Segredos da Filmation II


 

 

A criação de jogos em computador é uma atividade extremamente excitante. Ela nos obriga a uma série de pesquisas e discussões técnicas que, se não são encaradas com maior seriedade pelos "puristas da programação" pelo menos nos colocam frente a um mundo onde a criatividade é essencial e o inesperado uma constante.

Apesar disto, ou talvez em função disto, bons textos técnicos ainda são escassos, principalmente na língua nativa.

Por trás de uma colocação como esta está a apresentação de um estágio de desenvolvimento, das técnicas atuais de construção de jogos e animação gráfica, que pode ser considerado como uma tecnologia avançada em questões de criatividade. Nada do que será visto neste artigo, porém, constitui-se em uma grande descoberta. O mérito maior está na originalidade que, baseada num casamento de técnicas e conceitos eficazes, produz um resultado pelo menos exuberante.

Qualquer usuário "mais velho" concordará que, apesar dos fabricantes de hardware, os criadores de software estão aí para provar que tudo é possível.

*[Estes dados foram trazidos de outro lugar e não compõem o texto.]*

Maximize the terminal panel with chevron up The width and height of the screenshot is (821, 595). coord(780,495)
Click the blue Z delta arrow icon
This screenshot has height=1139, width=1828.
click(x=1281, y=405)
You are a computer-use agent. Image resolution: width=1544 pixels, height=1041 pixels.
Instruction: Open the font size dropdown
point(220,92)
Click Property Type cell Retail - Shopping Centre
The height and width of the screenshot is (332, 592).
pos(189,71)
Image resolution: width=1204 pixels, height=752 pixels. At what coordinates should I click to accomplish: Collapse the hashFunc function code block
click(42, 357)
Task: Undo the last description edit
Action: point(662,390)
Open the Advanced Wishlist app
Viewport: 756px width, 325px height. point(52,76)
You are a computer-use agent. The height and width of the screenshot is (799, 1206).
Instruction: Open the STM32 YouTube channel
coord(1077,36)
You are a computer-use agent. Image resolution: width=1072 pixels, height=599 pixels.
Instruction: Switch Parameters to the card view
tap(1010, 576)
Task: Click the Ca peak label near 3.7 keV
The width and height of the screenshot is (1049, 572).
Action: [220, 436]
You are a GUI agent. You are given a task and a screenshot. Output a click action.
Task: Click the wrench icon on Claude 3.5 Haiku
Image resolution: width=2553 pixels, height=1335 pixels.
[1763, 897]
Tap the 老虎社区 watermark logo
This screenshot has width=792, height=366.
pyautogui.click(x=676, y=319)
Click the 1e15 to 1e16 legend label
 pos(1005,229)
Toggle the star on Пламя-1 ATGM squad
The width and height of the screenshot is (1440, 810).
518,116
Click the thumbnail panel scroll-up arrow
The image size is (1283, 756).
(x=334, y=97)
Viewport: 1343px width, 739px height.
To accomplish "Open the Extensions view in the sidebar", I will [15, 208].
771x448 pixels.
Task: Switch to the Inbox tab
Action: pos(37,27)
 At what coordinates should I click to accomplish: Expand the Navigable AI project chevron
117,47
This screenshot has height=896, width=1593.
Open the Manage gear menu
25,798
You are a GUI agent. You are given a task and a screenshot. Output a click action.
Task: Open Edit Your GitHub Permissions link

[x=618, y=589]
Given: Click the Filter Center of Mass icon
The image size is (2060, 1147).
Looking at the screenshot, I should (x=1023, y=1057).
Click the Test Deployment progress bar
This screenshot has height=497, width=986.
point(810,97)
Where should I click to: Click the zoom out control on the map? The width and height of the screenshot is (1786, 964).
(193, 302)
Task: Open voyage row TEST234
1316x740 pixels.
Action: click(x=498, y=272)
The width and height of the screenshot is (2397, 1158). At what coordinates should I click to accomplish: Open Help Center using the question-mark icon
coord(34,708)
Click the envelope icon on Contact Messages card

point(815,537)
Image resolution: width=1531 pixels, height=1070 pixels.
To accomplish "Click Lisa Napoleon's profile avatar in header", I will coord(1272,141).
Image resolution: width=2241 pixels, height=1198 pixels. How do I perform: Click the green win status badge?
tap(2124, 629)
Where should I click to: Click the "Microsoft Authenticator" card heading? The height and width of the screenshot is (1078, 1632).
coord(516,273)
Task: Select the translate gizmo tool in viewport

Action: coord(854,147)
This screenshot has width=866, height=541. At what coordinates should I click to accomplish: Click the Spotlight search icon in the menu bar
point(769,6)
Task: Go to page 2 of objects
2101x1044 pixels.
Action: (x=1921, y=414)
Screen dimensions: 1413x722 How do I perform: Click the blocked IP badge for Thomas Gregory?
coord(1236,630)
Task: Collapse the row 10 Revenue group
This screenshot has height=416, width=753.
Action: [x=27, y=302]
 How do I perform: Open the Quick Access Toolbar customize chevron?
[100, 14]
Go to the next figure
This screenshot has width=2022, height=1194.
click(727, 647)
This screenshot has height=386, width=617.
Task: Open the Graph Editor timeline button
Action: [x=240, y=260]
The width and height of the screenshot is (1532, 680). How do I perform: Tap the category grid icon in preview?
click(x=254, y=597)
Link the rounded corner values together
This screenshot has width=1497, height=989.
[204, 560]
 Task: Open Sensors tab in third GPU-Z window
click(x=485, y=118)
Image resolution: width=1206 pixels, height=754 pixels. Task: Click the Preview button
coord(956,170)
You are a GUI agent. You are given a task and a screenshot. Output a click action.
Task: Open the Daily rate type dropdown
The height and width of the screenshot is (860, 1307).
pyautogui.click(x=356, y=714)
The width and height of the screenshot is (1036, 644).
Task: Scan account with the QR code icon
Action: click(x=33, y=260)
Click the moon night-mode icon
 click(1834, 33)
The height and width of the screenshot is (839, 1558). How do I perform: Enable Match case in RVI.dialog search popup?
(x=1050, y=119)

Talvez, quem sabe, até mesmo colocar 8 bytes em um bit.

 

O Que É Filmation II?

Projetar um jogo para o computador sempre envolve uma questão de compromisso entre disponibilidade de memória e diversidade de elementos. De fato, qualquer que seja o tipo de jogo, dos arcades aos adventures, o programador deve estabelecer um limite a partir do qual o seu projeto passa de possivelmente realizável à loucura total.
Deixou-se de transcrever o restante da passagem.